Create a Box Unstructured Data Stream (Beta)

Create an unstructured data stream and unstructured data lake object (UDLO) in Data Cloud to ingest your organization’s content from Box Drive into Data Cloud. See the Unstructured Data Reference for a list of supported file formats.

User Permissions Needed 
To connect unstructured data from an external blob store:Data Cloud Architect

Before you begin:

  • Make sure that you’ve set up a Box connection, and you know the name of the Box connection.
  • Verify you have a list of Folder IDs for all the folders you want to ingest.
  1. From App Launcher, select Data Cloud.

  2. Click Data Lake Objects and then click New.

  3. Select the From External Files tile, and click Next.

  4. From the New Data Lake Object screen, choose the Box connector tile and click Next.

  5. From the Connection Details dropdown, choose the Box connection you previously created. Data Cloud auto-populates the source based on the connection that you select.

  6. Configure what content is ingested from the Box account you connected to Data Cloud. From Box Folders to Include: add a comma-separated list of the folder IDs containing the content you want to ingest. If left empty, all content in all folders is ingested.

  7. Optionally, you can apply filters to limit ingestion to the content you want. There are several filters available to use. When you use more than one filter (even more than one filter of the same type), each filter applied removes or includes content from the number of files that are ingested. If you apply filters and you see that no content is being ingested, it may be because your filters are too restrictive. If you see content you didn’t intend to see, it may be because your filters are too broad.

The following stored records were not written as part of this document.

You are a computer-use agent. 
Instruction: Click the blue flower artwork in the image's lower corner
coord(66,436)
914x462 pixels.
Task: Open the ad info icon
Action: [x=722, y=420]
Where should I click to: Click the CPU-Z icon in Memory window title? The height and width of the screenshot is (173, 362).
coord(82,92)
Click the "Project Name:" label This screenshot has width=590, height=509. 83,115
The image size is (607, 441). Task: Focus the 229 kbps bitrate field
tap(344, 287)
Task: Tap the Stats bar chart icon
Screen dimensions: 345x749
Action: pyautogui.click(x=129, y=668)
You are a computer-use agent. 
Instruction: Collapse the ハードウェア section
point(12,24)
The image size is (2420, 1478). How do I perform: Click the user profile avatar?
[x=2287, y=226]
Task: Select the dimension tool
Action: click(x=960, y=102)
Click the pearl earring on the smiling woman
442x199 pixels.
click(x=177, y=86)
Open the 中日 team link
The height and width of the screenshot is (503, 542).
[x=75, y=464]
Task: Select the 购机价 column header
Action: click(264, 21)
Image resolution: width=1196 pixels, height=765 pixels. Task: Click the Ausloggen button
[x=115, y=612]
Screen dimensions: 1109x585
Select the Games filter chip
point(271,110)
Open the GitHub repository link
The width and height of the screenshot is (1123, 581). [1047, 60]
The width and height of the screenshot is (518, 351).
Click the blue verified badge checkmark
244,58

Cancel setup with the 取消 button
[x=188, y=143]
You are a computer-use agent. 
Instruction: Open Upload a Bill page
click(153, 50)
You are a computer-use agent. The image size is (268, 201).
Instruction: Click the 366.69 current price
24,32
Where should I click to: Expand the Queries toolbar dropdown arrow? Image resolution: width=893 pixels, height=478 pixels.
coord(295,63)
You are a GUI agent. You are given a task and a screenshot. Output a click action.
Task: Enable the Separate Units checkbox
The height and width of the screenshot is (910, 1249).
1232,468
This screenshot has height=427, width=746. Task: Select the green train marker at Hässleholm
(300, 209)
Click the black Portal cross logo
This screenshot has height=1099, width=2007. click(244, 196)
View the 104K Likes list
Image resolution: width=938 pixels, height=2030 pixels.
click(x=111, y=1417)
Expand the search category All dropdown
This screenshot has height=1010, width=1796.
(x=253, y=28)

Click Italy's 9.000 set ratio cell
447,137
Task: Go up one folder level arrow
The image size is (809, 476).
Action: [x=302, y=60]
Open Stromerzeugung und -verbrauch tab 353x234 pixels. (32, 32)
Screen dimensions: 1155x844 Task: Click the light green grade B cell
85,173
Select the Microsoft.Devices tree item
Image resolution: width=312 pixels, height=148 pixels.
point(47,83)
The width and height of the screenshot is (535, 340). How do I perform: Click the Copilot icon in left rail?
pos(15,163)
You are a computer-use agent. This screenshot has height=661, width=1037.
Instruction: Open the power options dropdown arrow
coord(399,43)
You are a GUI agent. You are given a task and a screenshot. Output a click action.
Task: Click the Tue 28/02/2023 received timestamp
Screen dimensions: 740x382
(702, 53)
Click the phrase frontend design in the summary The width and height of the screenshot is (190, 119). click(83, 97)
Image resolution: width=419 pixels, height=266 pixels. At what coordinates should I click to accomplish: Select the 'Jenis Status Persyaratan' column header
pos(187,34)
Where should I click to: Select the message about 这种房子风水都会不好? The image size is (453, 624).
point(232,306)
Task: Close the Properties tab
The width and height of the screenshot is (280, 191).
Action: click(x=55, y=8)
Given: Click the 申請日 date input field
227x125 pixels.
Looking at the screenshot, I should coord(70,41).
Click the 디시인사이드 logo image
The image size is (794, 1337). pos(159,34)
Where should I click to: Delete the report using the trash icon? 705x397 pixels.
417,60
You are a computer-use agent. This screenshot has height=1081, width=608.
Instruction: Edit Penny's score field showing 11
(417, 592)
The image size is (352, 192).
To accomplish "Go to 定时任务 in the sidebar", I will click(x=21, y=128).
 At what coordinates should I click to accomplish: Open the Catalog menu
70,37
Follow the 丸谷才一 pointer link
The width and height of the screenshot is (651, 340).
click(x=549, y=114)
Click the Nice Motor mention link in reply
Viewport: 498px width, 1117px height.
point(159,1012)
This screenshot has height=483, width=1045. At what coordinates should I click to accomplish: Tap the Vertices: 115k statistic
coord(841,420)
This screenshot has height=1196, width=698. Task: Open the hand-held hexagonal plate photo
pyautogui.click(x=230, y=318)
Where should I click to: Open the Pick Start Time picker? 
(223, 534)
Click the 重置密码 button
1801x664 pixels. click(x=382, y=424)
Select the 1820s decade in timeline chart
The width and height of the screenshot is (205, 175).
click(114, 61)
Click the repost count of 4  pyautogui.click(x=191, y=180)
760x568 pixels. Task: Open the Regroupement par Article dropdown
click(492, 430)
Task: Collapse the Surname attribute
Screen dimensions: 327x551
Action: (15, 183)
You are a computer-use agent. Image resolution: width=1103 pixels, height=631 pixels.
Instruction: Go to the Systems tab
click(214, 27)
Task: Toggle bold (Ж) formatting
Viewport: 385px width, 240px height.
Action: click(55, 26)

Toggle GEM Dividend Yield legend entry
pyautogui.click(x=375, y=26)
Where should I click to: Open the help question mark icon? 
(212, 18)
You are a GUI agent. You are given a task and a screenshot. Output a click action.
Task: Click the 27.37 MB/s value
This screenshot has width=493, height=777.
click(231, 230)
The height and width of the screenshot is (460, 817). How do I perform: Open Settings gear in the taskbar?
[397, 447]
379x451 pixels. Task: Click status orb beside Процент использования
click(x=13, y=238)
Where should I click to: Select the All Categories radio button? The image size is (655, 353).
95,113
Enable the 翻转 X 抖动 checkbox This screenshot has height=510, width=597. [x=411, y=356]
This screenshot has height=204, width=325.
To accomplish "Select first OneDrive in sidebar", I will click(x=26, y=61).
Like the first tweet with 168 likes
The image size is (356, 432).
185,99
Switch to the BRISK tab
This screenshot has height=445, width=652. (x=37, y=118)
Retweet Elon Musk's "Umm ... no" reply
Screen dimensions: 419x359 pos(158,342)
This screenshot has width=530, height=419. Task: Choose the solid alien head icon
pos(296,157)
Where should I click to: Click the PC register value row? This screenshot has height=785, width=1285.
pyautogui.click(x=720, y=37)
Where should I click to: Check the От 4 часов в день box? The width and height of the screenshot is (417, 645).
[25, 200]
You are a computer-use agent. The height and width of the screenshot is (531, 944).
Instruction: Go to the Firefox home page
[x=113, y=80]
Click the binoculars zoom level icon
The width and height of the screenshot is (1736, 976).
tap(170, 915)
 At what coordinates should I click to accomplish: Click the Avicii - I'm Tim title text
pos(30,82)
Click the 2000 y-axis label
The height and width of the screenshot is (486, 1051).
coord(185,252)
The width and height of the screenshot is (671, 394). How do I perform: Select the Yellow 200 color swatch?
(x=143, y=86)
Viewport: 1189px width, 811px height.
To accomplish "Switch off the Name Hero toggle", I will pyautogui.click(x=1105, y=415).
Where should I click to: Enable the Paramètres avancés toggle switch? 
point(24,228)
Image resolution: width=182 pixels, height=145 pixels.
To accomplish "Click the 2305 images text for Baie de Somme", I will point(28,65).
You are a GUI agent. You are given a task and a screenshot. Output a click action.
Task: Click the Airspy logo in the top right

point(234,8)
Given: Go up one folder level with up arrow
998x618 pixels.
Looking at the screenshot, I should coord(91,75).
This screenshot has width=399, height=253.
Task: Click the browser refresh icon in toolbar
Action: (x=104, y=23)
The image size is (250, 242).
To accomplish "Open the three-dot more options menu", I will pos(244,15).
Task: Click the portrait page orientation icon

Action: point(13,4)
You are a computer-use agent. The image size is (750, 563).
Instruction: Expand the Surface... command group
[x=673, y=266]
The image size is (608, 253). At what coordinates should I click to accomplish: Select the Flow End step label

    Apply any or all of the following filters:

    • File Types: Provide a comma-separated list of file extensions. For example, .pdf, .docx. Any file that matches the listed file extensions is included. If left empty, all file types are ingested.
    • Included Labels: Provide a comma-separated list of labels. Any content tagged with the provided label is ingested. If multiple labels are listed, only content tagged with both labels is ingested. Note that this field is case-sensitive. If you misspell a label, it is ignored.
    • Excluded Labels: Provide a comma-separated list of labels. Any content tagged with the provided label isn't ingested. If multiple labels are listed, only content tagged with both labels is excluded. Note that this field is case-sensitive. If you misspell a label, it is ignored.
    • Creation Date: Select a date from the calendar widget. Any content created on or after the provided date is ingested. Only one date can be used.
    • Last Update Date: Select a date from the calendar widget. Any content updated on or after the provided date is ingested. Only one date can be used.
  8. Click Next. The connector runs by default every two hours. You can monitor sync status in Data Stream status.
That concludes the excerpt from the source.